Closing the doors for good on your business can be difficult and stressful, but it's important to remember your tax responsibilities should be a priority on your to-do list. There are several steps to take and, depending on what type of business you're running, the complexity of your liabilities may vary. You also have to consider how you're closing up shop, including the financial details involved.
While it may seem like going down the tax checklist is a technicality, particularly if you're insolvent, it's important to correctly close everything out. Performing some simple duties will keep the IRS appraised of your business status and can prevent you from having future complications. Regardless of the circumstances surrounding your business closing, getting everything finalized with the government is essential not only to future ventures but your personal stability, as well.

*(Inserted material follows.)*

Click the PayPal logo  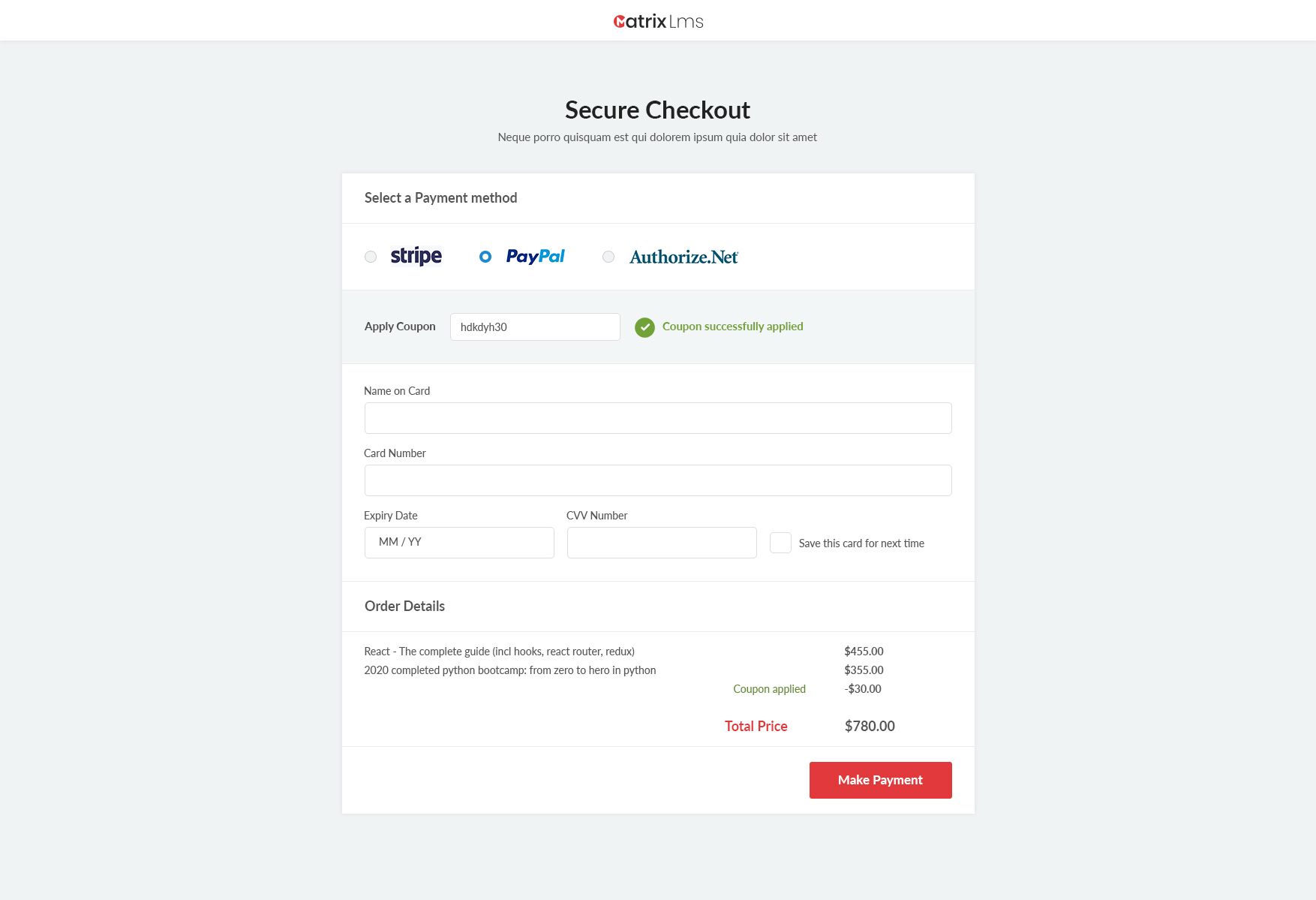[x=535, y=257]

First and foremost, be sure to file your annual tax return the year you shut down. Also, you're responsible for filing final employment tax returns for any employees. The IRS should also be informed of who will be keeping your payroll records and the location where those records can be found.
Your annual tax return will have a section where you'll need to indicate the type of business you had. An S corporation, for instance, will have a corresponding box for you to check. You will also want to mark the box that indicates this is a final filing year for your business. If you're disposing of property used or owned by the business, this, too, will need to be reported.

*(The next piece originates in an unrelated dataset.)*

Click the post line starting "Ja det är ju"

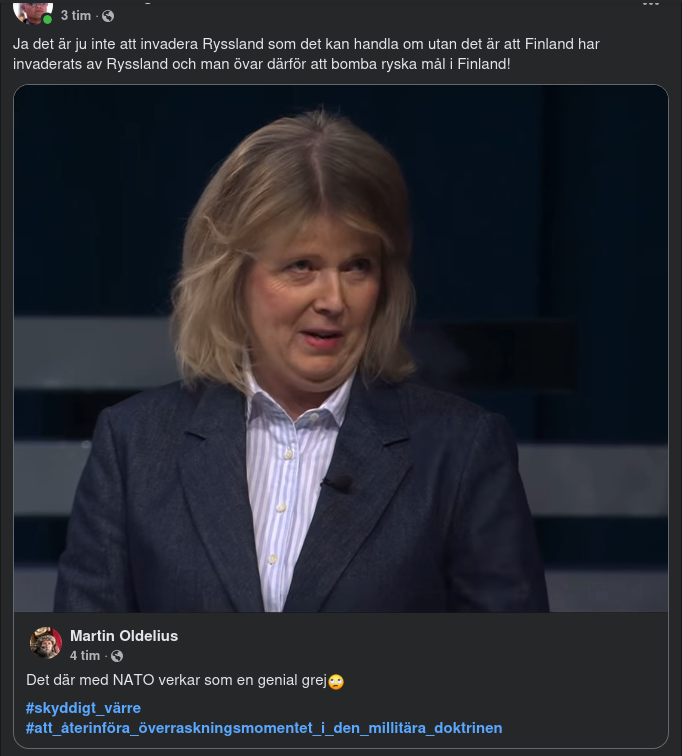click(300, 45)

There's a chance that rather than closing your business, you've sold it to another party. If this is the case, there are a few things to keep in mind. First, each business asset, when sold as part of the business, should be counted individually for the purpose of calculating gains and losses; this includes real property or, for instance, inventory available to customers. Your interest in a corporation, partnership or joint venture is a capital asset as well, and must be tabulated separately.

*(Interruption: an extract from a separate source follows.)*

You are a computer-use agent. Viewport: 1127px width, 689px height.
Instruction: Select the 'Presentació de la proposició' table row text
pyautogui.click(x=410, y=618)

If you're in the unfortunate position of having to declare bankruptcy, you have some options when considering any tax liabilities. First, federal taxes you owe may be able to be included in the bankruptcy. You may also explore other options, such as making a payment plan with the IRS or submitting for an Offer in Compromise. If you do intend to include your debt in a bankruptcy, make sure all of your return filings have been completed, and that any current taxes are paid throughout the proceeding.
It may be necessary to call on the services of a licensed tax professional, particularly if you need to negotiate a formal resolution with the IRS. A tax professional will ensure that everything is filed accurately and completely, and can determine the best approach for a formal resolution with the IRS based on your circumstances. Saying goodbye to your business can be tough, but handling your tax issues up front will prevent it from being harder than it needs to be.